* _Stated problem a_
In the passage below on AR object tracking, which three rotations make up the rotation data (R values) of the 6 DoF parameters?

— Begin Selected extract —

Also, in the embodiment, the application 111 may configure group members of an AR environment library S103.
Here, the AR environment library according to the embodiment may mean a library that provides at least one AR environment model.
At this time, the AR environment model according to the embodiment may mean a predetermined 3D definition model and a model including a predetermined virtual object anchored to the 3D definition model.
Here, the 3D definition model according to the embodiment may mean a model trained to track the changes in the 6 DoF parameters of a predetermined object.
Specifically, the application 111 according to the embodiment may configure group members with the rights to share the AR environment library (including a track library, which will be described later).
At this time, a group member may be at least one other user who has registered an account on the service platform.
More specifically, in the embodiment, when the application 111 obtains use rights for the object tracking service through the membership subscription service, the application 111 may provide a user interface (in what follows, a member configuration interface) through which a group member may be configured.
Then the application 111 may configure at least one other user as a group member based on the user input obtained from the provided member configuration interface.
Through the operation above, the application 111 may subsequently provide a function of sharing various data (in the embodiment, the AR environment model and/or 3D definition model) among group members based on the service platform.
Also, in the embodiment, the application 111 may determine a target criterion object S305.
Here, a target criterion object according to the embodiment may mean a 3D definition model for the target object for which tracking is to be performed.
In other words, the target criterion object CO may be a model trained to track the changes in the 6 DoF parameters of the target object for which tracking is to be performed.
FIG. 4 is an exemplary drawing illustrating 6 degrees of freedom (DoF) parameters according to an embodiment of the present disclosure.
For reference, referring to FIG. 4 , 6 degrees of freedom refers to pose information of an object moving in the predetermined 3D space, including six rotational and translational motion elements.
Specifically, 6 DoF parameters may include rotation data (R values) that include measurements of left-to-right rotation (Roll) around X-axis, forward-to-backward rotation (Pitch) around Y-axis, and up-down rotation (Yaw) around Z-axis in the 3D orthogonal coordinate system.
Further, 6 DoF parameters may include translational data (T values) that include measurements of forward/backward, left/right, and up/down translational motions in the 3D orthogonal coordinate system.
Returning to the disclosure, the target criterion object according to the embodiment may include descriptors of the object and distance information corresponding to each descriptor (in what follows, 3D depth data).
The target criterion object may be a model trained to track the changes in the 6 DoF parameters of the object based on the 3D depth data.
More specifically, the application 111 according to the embodiment may determine the target criterion object CO based on 1) a predetermined 3D definition model within a track library.
At this time, the track library according to the embodiment may mean a library that provides at least one 3D definition model.

— End Selected extract —
— Begin Excerpted records —

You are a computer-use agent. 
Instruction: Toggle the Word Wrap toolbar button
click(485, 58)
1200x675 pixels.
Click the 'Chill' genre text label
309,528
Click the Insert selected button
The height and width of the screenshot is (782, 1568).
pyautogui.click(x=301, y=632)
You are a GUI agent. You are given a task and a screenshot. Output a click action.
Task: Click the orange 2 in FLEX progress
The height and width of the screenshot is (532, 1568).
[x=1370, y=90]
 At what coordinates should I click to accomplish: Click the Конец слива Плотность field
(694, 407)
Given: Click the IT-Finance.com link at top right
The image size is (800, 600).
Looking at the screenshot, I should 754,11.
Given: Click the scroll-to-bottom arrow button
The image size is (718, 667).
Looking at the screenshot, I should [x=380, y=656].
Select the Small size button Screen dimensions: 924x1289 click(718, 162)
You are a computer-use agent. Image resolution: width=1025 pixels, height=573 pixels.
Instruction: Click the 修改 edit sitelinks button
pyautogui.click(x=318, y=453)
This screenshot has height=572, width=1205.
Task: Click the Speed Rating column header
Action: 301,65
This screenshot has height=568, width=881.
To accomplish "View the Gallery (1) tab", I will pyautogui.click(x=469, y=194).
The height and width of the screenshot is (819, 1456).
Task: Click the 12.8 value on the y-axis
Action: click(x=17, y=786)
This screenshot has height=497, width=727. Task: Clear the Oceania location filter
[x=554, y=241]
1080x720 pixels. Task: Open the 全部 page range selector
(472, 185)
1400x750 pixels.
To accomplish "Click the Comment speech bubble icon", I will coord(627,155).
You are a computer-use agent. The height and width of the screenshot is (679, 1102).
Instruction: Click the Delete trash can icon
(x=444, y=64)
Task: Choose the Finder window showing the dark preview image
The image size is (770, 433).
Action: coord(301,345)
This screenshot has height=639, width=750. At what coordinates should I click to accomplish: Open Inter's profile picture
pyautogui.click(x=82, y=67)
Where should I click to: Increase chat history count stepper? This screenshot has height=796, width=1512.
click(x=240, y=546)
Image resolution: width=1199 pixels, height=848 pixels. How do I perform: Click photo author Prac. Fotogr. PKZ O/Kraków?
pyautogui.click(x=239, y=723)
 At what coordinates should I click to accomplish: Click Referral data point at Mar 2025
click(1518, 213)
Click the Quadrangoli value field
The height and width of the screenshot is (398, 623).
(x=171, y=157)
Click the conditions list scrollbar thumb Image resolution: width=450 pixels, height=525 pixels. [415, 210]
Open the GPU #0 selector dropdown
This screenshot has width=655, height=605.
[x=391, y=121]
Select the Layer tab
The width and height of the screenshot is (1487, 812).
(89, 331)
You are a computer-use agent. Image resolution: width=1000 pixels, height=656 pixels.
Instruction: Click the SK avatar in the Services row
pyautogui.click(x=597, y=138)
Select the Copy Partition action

— End Excerpted records —

* _Stated problem b_
Tally the lines of the entries above that contain the string "accomplish", and report only that number.

* _Result a_
Roll around the X-axis, Pitch around the Y-axis, and Yaw around the Z-axis.

* _Result b_
5